• [Exercise directions]
Quote each record exactly, please, leaving none out.
▬▬▬▬▬▬
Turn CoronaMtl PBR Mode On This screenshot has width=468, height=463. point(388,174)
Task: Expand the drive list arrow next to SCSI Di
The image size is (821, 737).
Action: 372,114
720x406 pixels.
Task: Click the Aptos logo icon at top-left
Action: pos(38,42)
▬▬▬▬▬▬
• [Reply]
Turn CoronaMtl PBR Mode On This screenshot has width=468, height=463. point(388,174)
Task: Expand the drive list arrow next to SCSI Di
The image size is (821, 737).
Action: 372,114
720x406 pixels.
Task: Click the Aptos logo icon at top-left
Action: pos(38,42)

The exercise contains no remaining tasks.